Lula no vendrá para la firma del acuerdo entre la UE y el Mercosur en Asunción el sábado 17. Desde diciembre, Lula estaba articulando para que sea él quien firme el documento; quiso postergar la cúpula presidencial del Mercosur, que no tuvo el apoyo de Paraguay ni de la Argentina y se tuvo que realizar.
Pichado Lula inauguró solo el Puente de la Integración.

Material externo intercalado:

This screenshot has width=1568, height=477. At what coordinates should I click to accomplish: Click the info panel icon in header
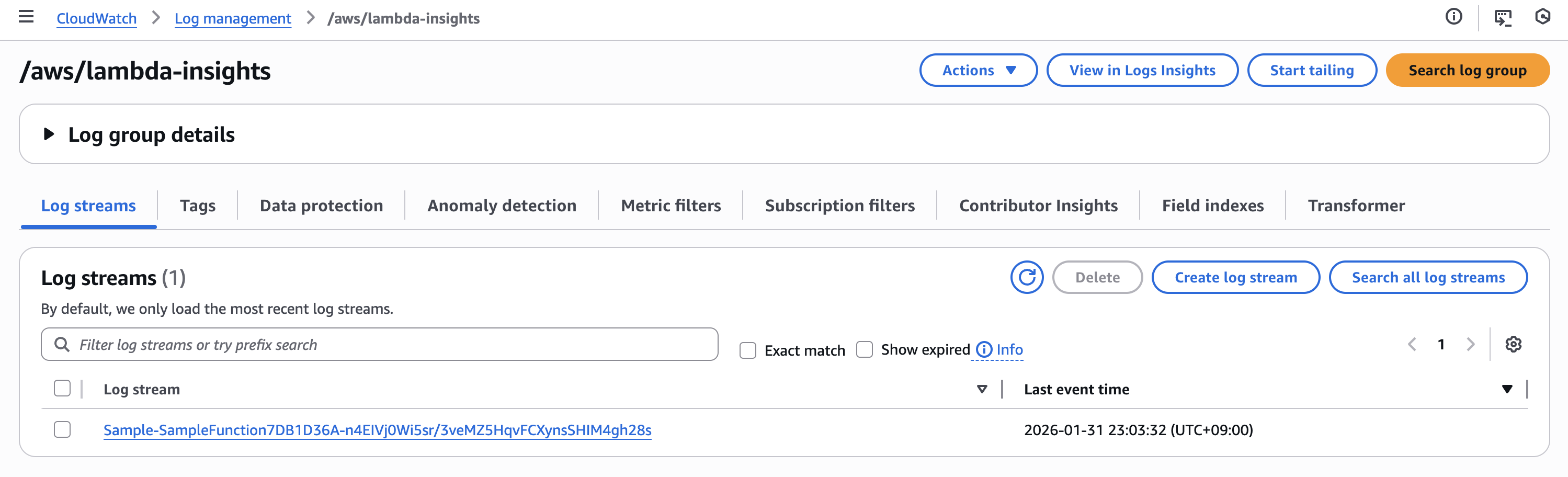coord(1453,17)
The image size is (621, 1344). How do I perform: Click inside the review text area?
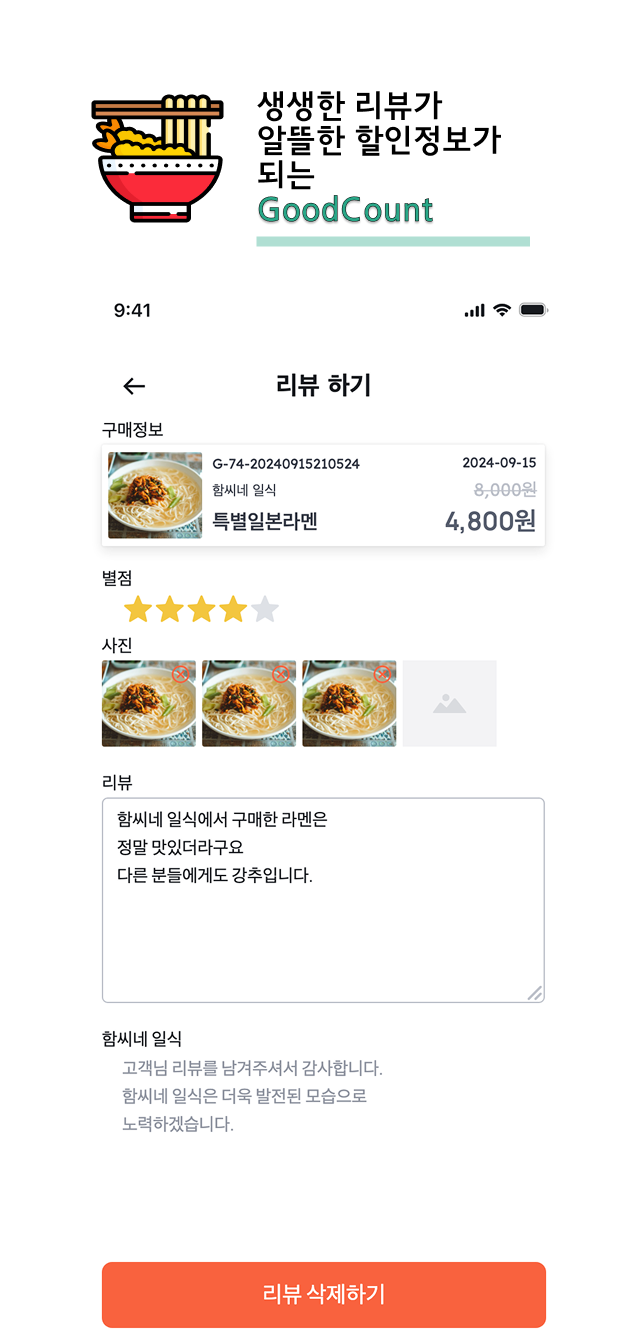(x=323, y=930)
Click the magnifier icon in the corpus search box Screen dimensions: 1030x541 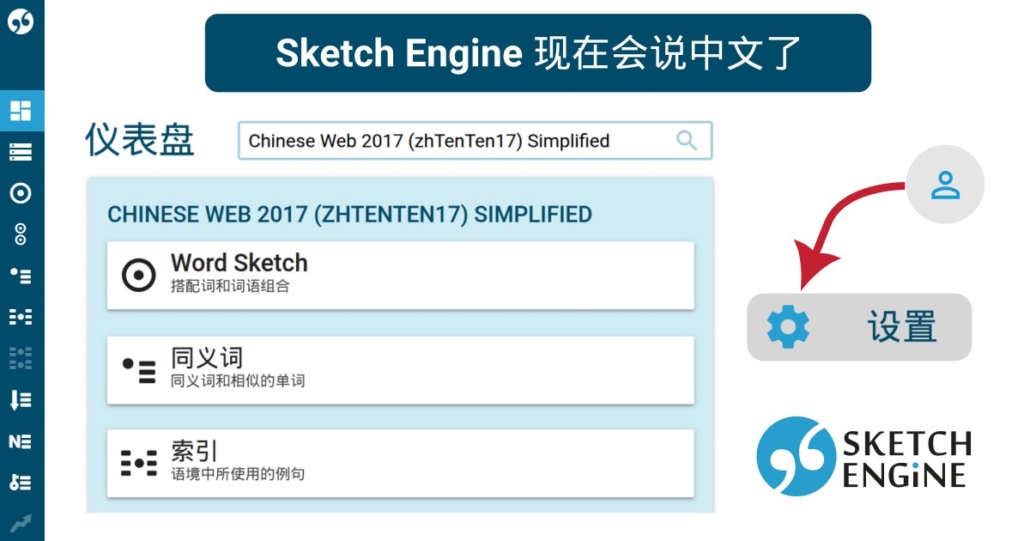point(686,141)
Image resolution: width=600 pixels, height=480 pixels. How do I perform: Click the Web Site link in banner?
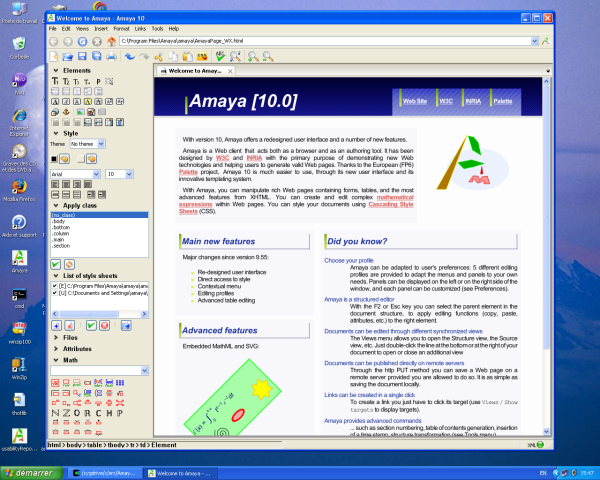click(x=415, y=102)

Pero no es solo pichadura de Lula, hay una clara intención de demostrar que ellos son superiores; trata de imponer el imperialismo brasileño en forma clara el mandatario brasileño, a quien para le acusan en su propio país de imponer una dictadura usando como garrote a la Justicia contra sus opositores. Así “elimino” al único que le amenazaba su reelección, que es Jair Bolsonaro.

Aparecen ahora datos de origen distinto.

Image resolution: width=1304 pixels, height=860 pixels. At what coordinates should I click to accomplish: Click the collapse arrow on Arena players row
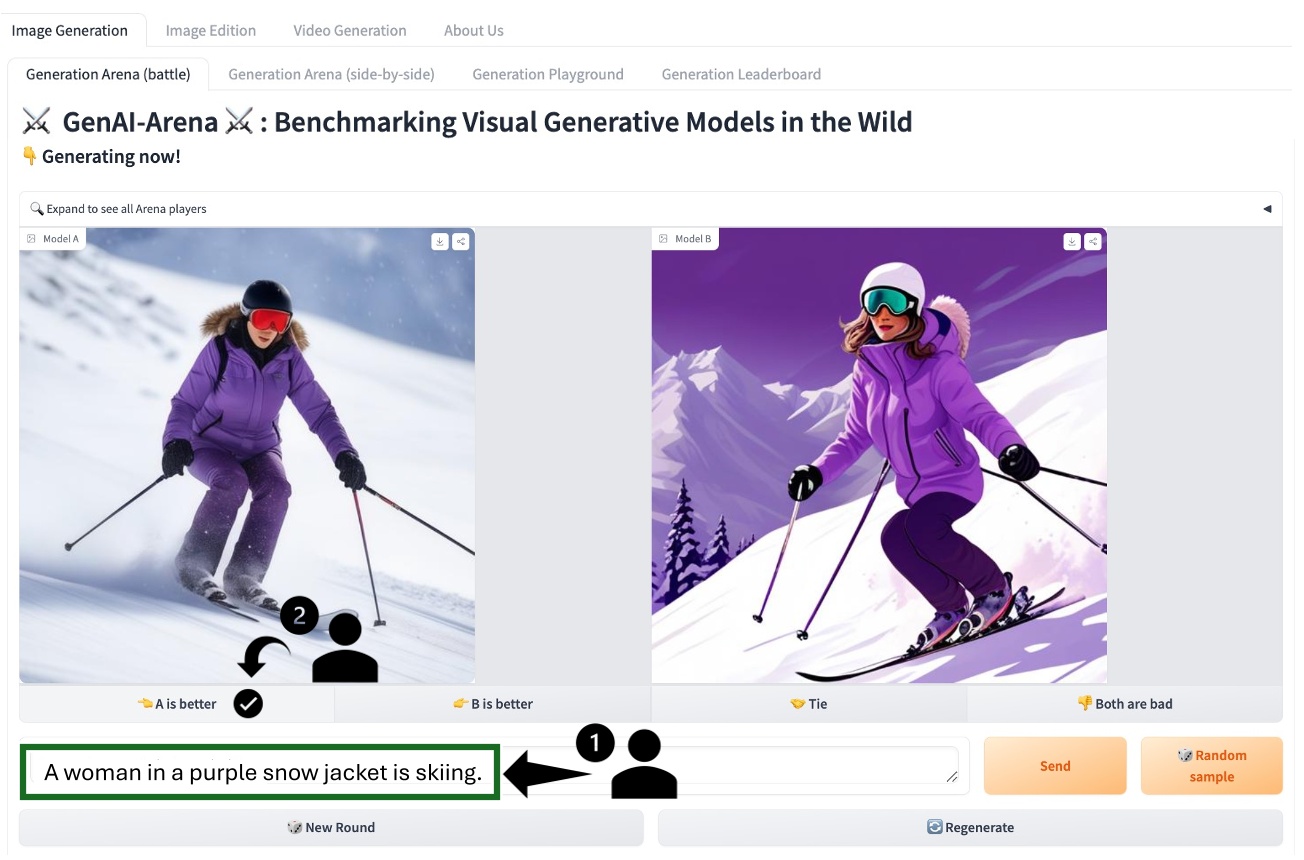pyautogui.click(x=1267, y=209)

Lula busca tener protagonismo y organiza una cúpula entre él y los líderes europeos antes de la firma del documento.
El portal G1 publica lo siguiente al respecto:
El movimiento (más bien biocot) busca dar protagonismo a Lula y al Gobierno brasileño e intenta vender la imagen del país como garante del acuerdo entre Mercosur y la Unión Europea.

Según fuentes, Lula busca una «foto de la victoria» con las máximas autoridades de la UE en vísperas de la firma del tratado entre los dos bloques económicos.

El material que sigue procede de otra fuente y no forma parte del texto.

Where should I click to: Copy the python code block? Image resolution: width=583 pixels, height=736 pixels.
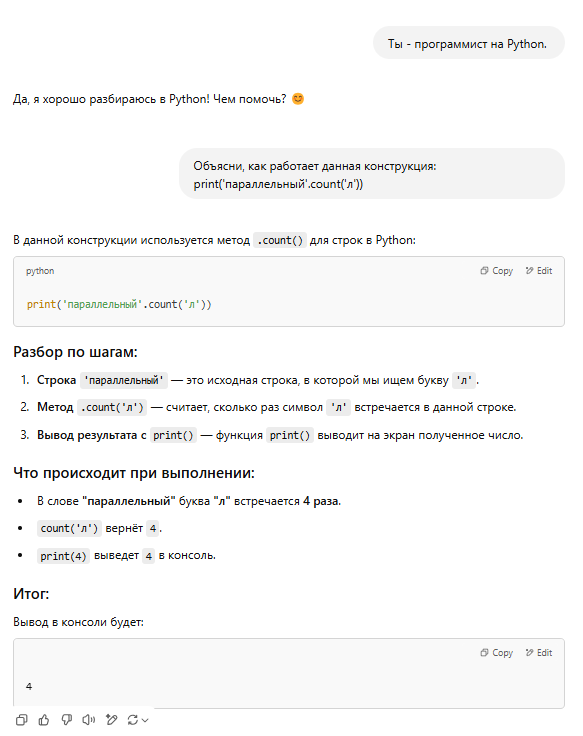[496, 271]
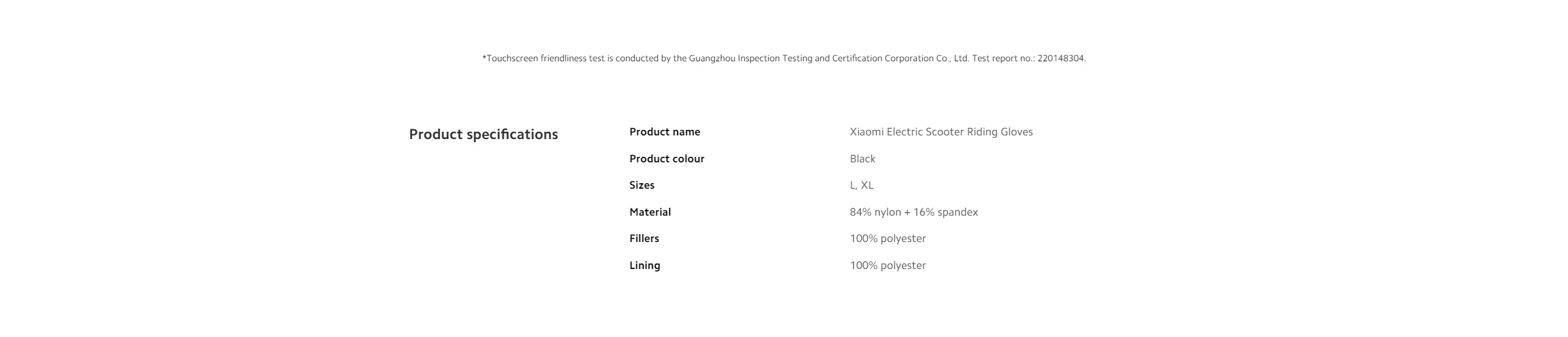Click the Black colour value
Screen dimensions: 1568x337
(862, 159)
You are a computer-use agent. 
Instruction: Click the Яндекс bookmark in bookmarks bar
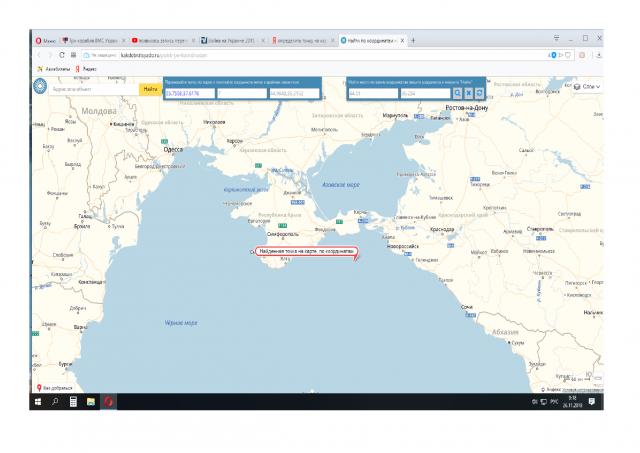pos(84,68)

La estrategia también busca evitar compartir el escenario con el presidente argentino, Javier Milei, con quien mantiene una relación protocolaria y distante.
Lula recibirá a los líderes europeos en el Palacio de Itamaraty, en Río de Janeiro, para una declaración conjunta que busca comunicar que el Gobierno brasileño fue el principal negociador político del acuerdo.
Aunque el evento en Asunción contará con la presencia de los presidentes de Paraguay y otros países del bloque, además de Ursula von der Leyen y António Costa, para la diplomacia brasileña, esta reunión tendrá más peso que la ceremonia del sábado (17).
Mientras que los presidentes de Argentina, Uruguay y Paraguay confirmaron su presencia en el evento del sábado, Brasil estará representado únicamente por el canciller Mauro Vieira, jefe del Ministerio de Relaciones Exteriores (MRE).
A nivel interno, el Gobierno brasileño minimiza la ausencia de Lula y critica lo que califica como «movimiento político» de Paraguay.
Según las autoridades brasileñas, el Gobierno paraguayo intentó elevar el encuentro al nivel de jefes de Estado en el último momento. La evaluación de Itamaraty es que la firma del acuerdo debería ser competencia de los cancilleres.